### MATERIAL TO PROCESS

Start of Block

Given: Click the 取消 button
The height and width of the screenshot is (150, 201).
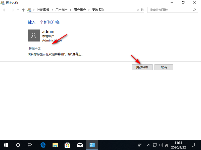Looking at the screenshot, I should [164, 67].
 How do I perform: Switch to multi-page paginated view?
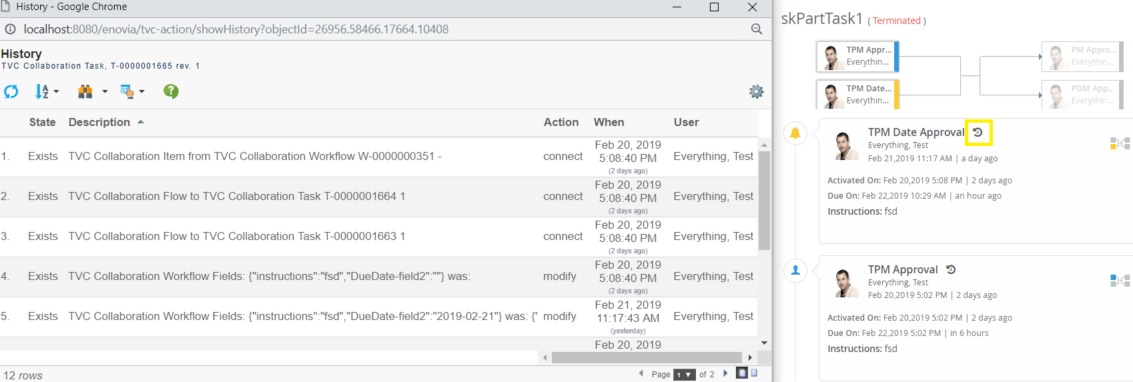coord(741,373)
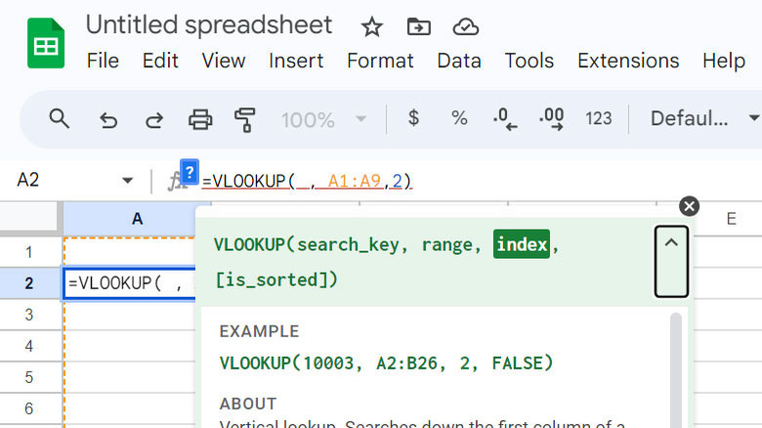The image size is (762, 428).
Task: Open the search menus magnifier tool
Action: point(60,119)
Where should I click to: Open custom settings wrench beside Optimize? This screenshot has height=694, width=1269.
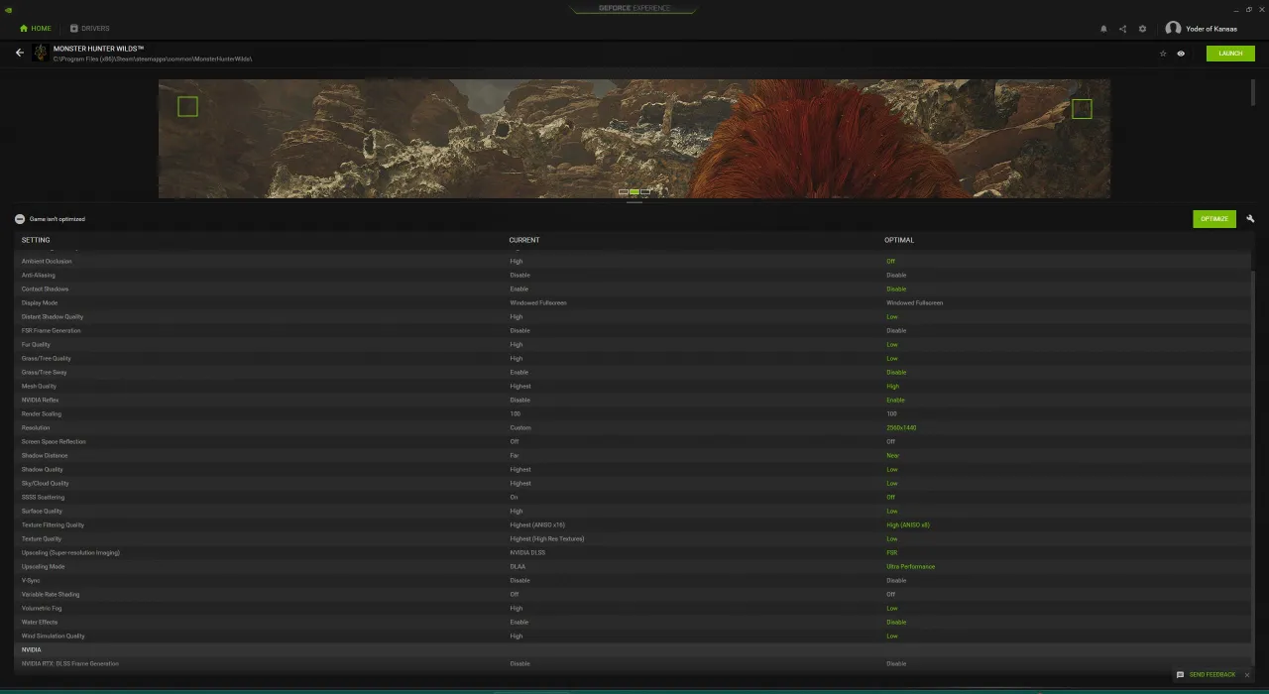1250,219
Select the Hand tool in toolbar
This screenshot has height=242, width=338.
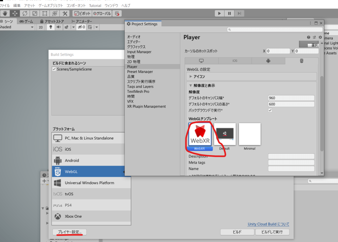5,13
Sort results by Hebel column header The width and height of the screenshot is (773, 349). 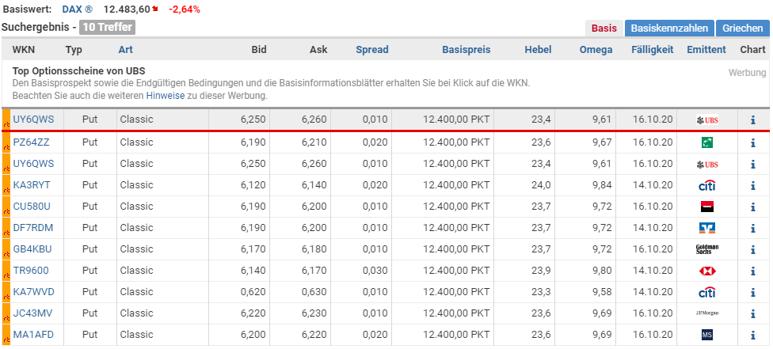coord(538,49)
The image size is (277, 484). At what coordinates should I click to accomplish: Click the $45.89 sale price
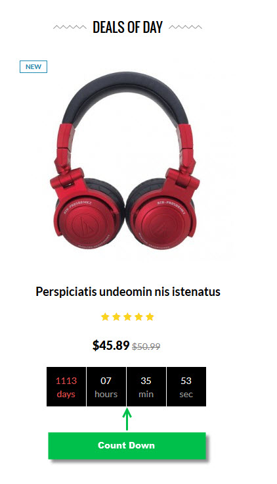pos(111,345)
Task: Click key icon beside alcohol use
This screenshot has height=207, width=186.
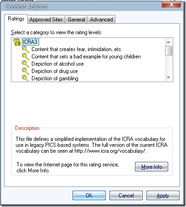Action: [x=26, y=64]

End of Block

### DIRECTIONS
Your copy must consist solely of the lines from the one containing "The image size is (277, 484)." through the final line of the material above, transcribed exactly, with the pictures left out.

### SOLUTION TO THE EXERCISE
The image size is (277, 484). At what coordinates should I click to accomplish: Click the $45.89 sale price
pos(111,345)
Task: Click key icon beside alcohol use
This screenshot has height=207, width=186.
Action: [x=26, y=64]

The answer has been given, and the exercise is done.